Dear apparently visited Hooters and the Chinese massage parlor described as a ‘hole in the wall’ two days after he shot and killed Mary Hawkes in a foot chase through a trailer park. Dear and another officer had mandatory time off after the killing and decided to ‘decompress’ by using their services respectively.
The patently insensitive behavior after taking a woman’s life has disturbed Miss Hawkes’ family who have filed a lawsuit against the former APD officer, but not before filing a lawsuit against the city first. Dear suspected Miss Hawkes was involved in a carjacking. He allegedly shot and killed her on the morning of April 21, 2014.
Hawkes’ mother, Maryalice Hawkes, finds Dear’s reaction after killing her young daughter to be disgusting. She shared her thoughts on the matter:
‘We pray for and believe in the good officers, but we feel there are still some officers on the department that are morally bankrupt. ‘It was just like (the officers) have no respect for life in general.’
The attorney representing the Hawkes family also commented on the situation:
‘To take the life of a 19 year-old girl and then go get a Chinese massage and go to Hooters, that’s hinged with real misogyny and a real disrespect to women.’
Dear’s body camera was not powered on during the shooting and the footage from the other officer’s on the scene do not reveal a clear image of how the shooting developed.

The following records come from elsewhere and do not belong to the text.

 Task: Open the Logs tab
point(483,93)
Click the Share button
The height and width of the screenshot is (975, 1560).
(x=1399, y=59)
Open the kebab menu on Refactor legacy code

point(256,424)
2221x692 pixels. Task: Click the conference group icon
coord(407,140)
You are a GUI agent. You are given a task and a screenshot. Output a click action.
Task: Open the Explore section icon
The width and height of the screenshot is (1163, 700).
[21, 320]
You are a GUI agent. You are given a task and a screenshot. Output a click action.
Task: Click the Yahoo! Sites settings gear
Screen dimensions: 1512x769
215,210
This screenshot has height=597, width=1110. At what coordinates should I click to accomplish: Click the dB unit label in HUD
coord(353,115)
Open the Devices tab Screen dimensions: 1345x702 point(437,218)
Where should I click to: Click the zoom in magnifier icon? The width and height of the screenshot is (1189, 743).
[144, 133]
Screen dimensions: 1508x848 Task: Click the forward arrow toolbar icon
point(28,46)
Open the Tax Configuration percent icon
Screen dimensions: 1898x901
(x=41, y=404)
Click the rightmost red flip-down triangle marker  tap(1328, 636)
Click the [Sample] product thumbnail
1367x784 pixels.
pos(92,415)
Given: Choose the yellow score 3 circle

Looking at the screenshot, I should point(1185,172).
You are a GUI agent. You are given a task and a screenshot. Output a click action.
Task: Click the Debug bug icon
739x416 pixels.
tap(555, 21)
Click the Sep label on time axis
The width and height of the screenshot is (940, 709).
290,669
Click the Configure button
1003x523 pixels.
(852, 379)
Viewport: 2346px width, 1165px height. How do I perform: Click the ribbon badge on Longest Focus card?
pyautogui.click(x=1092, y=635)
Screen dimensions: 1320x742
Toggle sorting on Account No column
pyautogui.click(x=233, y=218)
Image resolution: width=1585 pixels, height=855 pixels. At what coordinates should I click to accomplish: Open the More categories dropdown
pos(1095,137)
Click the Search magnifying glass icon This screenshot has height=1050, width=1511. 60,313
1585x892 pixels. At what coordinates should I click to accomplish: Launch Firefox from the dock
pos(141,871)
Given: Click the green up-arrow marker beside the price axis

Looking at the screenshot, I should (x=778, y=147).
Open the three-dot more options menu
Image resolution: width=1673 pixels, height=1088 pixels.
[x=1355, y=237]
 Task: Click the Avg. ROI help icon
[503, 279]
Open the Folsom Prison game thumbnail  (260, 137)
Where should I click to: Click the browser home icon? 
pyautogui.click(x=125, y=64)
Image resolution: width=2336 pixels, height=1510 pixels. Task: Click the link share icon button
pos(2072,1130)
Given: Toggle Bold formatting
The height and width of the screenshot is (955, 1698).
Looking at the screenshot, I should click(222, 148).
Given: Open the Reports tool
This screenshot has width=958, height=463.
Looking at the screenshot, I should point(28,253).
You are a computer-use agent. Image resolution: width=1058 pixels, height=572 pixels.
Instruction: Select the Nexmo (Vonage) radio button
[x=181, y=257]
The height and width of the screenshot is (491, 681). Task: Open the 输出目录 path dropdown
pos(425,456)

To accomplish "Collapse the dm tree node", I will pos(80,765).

These allegations do not paint the Albuquerque police department in a good light, as they have had their fair share of controversy in the past. Last November, a former records supervisor with the Albuquerque Police Department made striking allegations claiming that law enforcement officials illegally erased or tampered with body camera footage to cover up evidence in many of the officer-involved shootings. According to a nine-page sworn affidavit from Reynaldo Chavez, the police department had been involved with ‘erasing, altering, corrupting and/or encrypting’ videos portraying some of the most controversial incidents.
There are bad apples in every bunch and it’s the good ones that suffer from their actions.